8. Viver a Páscoa, que é o tempo em que vamos, não significa indiferença ou estoicismo, mas, antes, enxugar carinhosamente as lágrimas que correm pelo rosto dos nossos irmãos. O tempo em que vamos é (pode ser) uma viagem para a alegria. E cada um de nós pode ser o precursor desse tempo novo. «Votos de Páscoa Feliz do profeta Elias».

 

António Couto


AS «PASSAGENS» DA PÁSCOA

Abril 1, 2009

 

1. As mais antigas raízes da festa da Páscoa [= «passagem»] remontam certamente aos antigos pastores semi-nómadas do Próximo Oriente Antigo, que se deslocavam, com os seus rebanhos, ao longo de uma estreita faixa de terra, situada entre as terras cultivadas e o deserto. Não entravam nas terras cultivadas: se o fizessem iriam arranjar problemas com as populações sedentárias; não entravam no deserto: se o fizessem, o gado miúdo sucumbiria rapidamente.

 

2. A festa da Páscoa teria a ver inicialmente com os ritos apotropaicos [de apo-trépô = afastar de, conjurar] levados a cabo por estes pastores semi-nómadas, ritos que seriam em tudo análogos aos sacrifícios realizados entre os beduínos árabes pré-islâmicos, no decurso da primeira noite de lua-cheia (antigo shabbat ou sábado) da Primavera [= primeiro Verão], mês de Radjab ou de Abib ou de Nisân, antes da transumância estival, e que se destinavam a afastar as doenças dos rebanhos, sobretudo as que podiam afectar as crias jovens, particularmente nesta época de transumância, e, portanto, de «passagem».

 

3. Tratava-se de uma festa nocturna, realizada à luz da lua. É a lua, de resto, que comanda o suceder dos dias no Próximo Oriente, onde o dia começa, não com o nascer do sol, mas com o nascer da lua. A escolha para uma noite de festa recai, portanto, naturalmente na noite de lua-cheia, por causa do luar. De resto, o intenso calor no limiar do deserto não permitia que tais ritos festivos se realizassem durante o dia. Nessa época de «passagem» para a Primavera e para novas pastagens, era costume imolar um animal do rebanho, provavelmente um cabrito desleitado, de um ano de idade, «filho de um ano». Só mais tarde se fala em imolar um cordeiro. Nos sacrifícios da Primavera dos árabes antigos, o cabrito é referido mais vezes do que o cordeiro. É também o cabrito desleitado, «filho de um ano», que é mencionado no texto ritual antigo do Livro do Êxodo 34,26. A carne do animal imolado era comida juntamente om o bolo folhado de pão não-levedado, próprio dos pastores semi-nómadas, que o assavam sobre as pedras escaldadas pelo sol, condimentando-o com ervas do deserto. O pão ázimo cozido no forno e comido com ervas amargas tiradas da horta representa a fase sedentária, e, portanto, posterior, dos ázimos.

* * *

*Conjunto de exercícios*.
1. Indique se cada afirmação concorda com o excerto sobre a Páscoa e responda sim ou não, citando as palavras do excerto que o decidem: (a) no Próximo Oriente, o dia começa com o nascer do sol; (b) os pastores semi-nómadas evitavam o deserto porque o gado miúdo não sobreviveria; (c) nos sacrifícios da Primavera dos árabes antigos, o cordeiro aparece mais vezes do que o cabrito.
2. Reescreva em forma de lista o parágrafo do excerto sobre a Páscoa que começa por «Tratava-se de uma festa nocturna» e mantenha os seus factos principais.
3. Prossiga o excerto sobre a Páscoa a partir do ponto em que o texto termina.
A listagem não tem qualquer papel neste trabalho.

* * *

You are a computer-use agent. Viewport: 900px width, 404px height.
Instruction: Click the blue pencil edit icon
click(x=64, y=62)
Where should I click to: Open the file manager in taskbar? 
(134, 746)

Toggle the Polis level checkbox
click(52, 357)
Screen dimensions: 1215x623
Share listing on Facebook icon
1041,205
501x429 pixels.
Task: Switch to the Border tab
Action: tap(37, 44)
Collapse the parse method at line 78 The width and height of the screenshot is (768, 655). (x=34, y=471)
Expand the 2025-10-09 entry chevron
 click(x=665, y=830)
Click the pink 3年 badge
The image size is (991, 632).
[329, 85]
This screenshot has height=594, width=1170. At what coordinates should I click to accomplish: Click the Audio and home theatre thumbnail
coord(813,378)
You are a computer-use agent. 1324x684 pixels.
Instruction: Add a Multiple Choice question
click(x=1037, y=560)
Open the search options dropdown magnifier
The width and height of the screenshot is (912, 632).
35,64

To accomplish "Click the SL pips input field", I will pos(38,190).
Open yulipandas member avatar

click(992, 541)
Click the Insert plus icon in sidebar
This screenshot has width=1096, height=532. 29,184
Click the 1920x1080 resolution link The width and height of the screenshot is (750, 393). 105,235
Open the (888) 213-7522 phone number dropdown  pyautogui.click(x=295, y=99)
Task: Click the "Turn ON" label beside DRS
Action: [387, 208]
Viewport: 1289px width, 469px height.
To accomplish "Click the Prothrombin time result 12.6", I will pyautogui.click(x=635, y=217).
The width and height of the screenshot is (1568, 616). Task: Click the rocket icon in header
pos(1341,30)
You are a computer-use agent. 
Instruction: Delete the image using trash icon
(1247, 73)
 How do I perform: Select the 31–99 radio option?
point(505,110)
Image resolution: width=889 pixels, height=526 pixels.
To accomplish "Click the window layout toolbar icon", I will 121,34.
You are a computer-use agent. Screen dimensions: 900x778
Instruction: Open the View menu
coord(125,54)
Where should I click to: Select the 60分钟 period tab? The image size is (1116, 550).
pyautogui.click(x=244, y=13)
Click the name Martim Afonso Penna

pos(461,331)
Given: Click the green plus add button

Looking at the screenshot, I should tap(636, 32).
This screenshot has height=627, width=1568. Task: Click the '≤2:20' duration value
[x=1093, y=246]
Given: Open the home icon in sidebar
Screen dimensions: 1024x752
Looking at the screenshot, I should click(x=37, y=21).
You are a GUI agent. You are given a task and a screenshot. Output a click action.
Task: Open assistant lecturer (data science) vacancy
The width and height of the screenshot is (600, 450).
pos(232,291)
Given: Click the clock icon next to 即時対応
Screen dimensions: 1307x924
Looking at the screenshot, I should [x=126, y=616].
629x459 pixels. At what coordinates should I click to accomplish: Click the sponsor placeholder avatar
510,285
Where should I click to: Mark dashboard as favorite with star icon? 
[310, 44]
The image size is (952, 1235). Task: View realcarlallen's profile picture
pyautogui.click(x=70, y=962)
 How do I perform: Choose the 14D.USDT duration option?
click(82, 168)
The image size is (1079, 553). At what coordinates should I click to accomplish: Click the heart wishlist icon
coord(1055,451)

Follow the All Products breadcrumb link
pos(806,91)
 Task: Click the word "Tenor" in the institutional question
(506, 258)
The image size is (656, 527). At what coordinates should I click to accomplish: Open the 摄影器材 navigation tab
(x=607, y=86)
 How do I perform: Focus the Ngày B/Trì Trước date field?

* * *

*Respostas por tarefa*.
1.
(a) Não: «onde o dia começa, não com o nascer do sol, mas com o nascer da lua».
(b) Sim: «não entravam no deserto: se o fizessem, o gado miúdo sucumbiria rapidamente».
(c) Não: «Nos sacrifícios da Primavera dos árabes antigos, o cabrito é referido mais vezes do que o cordeiro».

2.
- A festa era nocturna e realizava-se à luz da lua.
- No Próximo Oriente, o dia começa com o nascer da lua, e não com o nascer do sol.
- Escolhia-se a noite de lua-cheia por causa do luar.
- O calor intenso no limiar do deserto impedia que os ritos se fizessem de dia.
- Na «passagem» para a Primavera e para novas pastagens, imolava-se um animal do rebanho, provavelmente um cabrito desleitado de um ano, «filho de um ano».
- Só mais tarde se fala em imolar um cordeiro.
- Nos sacrifícios da Primavera dos árabes antigos, o cabrito é referido mais vezes do que o cordeiro.
- O cabrito «filho de um ano» é também mencionado no Livro do Êxodo 34,26.
- A carne comia-se com bolo folhado de pão não-levedado, assado pelos pastores sobre pedras escaldadas pelo sol e condimentado com ervas do deserto.
- O pão ázimo cozido no forno e comido com ervas amargas da horta corresponde à fase sedentária, posterior.

3.
 

4. A antiga descrição da Páscoa no Egipto, referida em Êxodo 12,21-23, recolhe as antigas tradições atrás referidas acerca dos sacrifícios apotropaicos dos pastores semi-nómadas efectuados na primeira noite de lua-cheia da Primavera para afastar os golpes do «exterminador» (Êxodo 12,23), e sedentariza-as. Fala-se, portanto, de casas (Êxodo 12,22.23), e não de tendas. E localiza-as no Egipto. Continua a privilegiar a noite e a lua-cheia, como vinha da antiga tradição semi-nómada. Situa, por isso, a festa da Páscoa na noite do décimo quinto dia (Êxodo 12,6-8) do mês de Abib ou de Nisân, primeiro mês do ano (Êxodo 12,2), que começava com a Primavera. Mas aqui já não se trata de transumância com a «passagem» do gado para novas pastagens, nem tão-pouco da «passagem» para o tempo primaveril, mas da «passagem» do povo de Israel da escravidão para a liberdade.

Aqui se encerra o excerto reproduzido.